Mais le profane, l’amoureux des animaux, les compagnons de cœur reconnaissent les émotions basiques. Il suffit de les regarder, de les écouter, de les sentir. Tout chez eux nous traduit leurs émotions. L’expression de leur visage, la taille des yeux, la posture, l’allure, le regard, les vocalisations, l’odeur (phéromones) sont des signes de réponses émotionnelles. Il n’est pas nécessaire d’être pleinement conscient, il suffit juste d’observer et de laisser notre intuition faire le reste. Nous sommes tous à même de capter les émotions des animaux. Nul besoin d’être scientifique. Pour les scientifiques, le risque est de tomber dans de l’anthropomorphisme. Cependant tous s’accordent à dire que si nous sommes tous capables de capter les émotions des animaux, cela peut signifier deux choses :
– Soit les émotions des animaux non-humains sont plus visibles qu’on le croit,
– Soit les animaux humains ont une aptitude naturelle à voir les émotions chez les autres espèces.

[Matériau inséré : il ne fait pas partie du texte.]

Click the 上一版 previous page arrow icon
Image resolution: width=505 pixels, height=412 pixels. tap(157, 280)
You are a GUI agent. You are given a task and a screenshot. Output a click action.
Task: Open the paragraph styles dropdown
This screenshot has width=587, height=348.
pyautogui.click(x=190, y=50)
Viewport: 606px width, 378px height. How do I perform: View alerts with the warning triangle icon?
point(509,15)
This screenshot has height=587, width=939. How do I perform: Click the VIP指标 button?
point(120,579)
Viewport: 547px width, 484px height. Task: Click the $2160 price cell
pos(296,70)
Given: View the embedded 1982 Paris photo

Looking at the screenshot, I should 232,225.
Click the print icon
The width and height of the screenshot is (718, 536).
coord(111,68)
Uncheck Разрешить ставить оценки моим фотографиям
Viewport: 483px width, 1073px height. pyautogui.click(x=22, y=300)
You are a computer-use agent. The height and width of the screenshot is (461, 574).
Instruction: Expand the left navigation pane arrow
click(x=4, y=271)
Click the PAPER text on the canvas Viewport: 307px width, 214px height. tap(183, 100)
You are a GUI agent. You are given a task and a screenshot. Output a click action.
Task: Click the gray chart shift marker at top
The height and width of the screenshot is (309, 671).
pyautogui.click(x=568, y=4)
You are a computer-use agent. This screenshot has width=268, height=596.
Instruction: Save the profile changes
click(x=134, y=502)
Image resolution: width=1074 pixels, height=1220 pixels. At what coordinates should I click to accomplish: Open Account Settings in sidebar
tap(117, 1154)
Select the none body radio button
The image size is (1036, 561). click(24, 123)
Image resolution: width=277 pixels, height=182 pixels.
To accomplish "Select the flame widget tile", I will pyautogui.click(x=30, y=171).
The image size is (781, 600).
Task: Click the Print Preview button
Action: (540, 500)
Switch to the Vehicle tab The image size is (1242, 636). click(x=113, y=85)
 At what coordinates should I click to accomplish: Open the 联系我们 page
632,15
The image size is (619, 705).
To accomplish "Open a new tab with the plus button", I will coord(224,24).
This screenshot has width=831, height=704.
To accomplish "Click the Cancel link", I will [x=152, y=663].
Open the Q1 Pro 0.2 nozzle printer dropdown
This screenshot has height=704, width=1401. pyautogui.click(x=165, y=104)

Cela se pourrait-il que les 2 soient cumulables ?
L’amour des dauphins et la colère des chats
Dans son livre « The Smile of a Dolphin : remarkable Accounts of Animal Emotions » Marc Bekoff relate des anecdotes racontées par ses collègues scientifiques, sur la vie affective des animaux. Ces zoologues ont ainsi pu raconter leurs propres histoires, avec des animaux d’études auxquels ils s’étaient attachés. Il est écrit des histoires sur l’amour des dauphins, des poisson-globes, des perroquets ara et des mangoustes naines, la colère et l’agressivité des chats, des pieuvres et des corbeaux, la peine des éléphants et des rats, la joie des hyènes tachetées, la pudeur et la jalousie des primates. Tout autant d’histoires pour montrer que beaucoup d’animaux ont des sentiments variés. Ce livre a été un évènement libératoire pour ces scientifiques qui ont pu raconter leurs propres émotions à l’égard de ces animaux qu’ils étudiaient et pour lesquels, un nom avait succédé à l’habituel numéro déshumanisant.
Une éthique à déterminer
« Jusqu’à présent, notre éthique occidentale s’est cantonnée en grande partie aux relations entre les hommes. Cela reste très limité. Il nous faut une éthique universelle qui tiendra compte également des animaux. (…). La véritable éthique exclut de porter préjudice à la vie. L’heure approche où l’on s’étonnera que l’espèce humaine ait vécu si longtemps avant de le reconnaître. L’éthique, sous sa forme absolue, implique d’être responsable envers tout ce qui vit »(4)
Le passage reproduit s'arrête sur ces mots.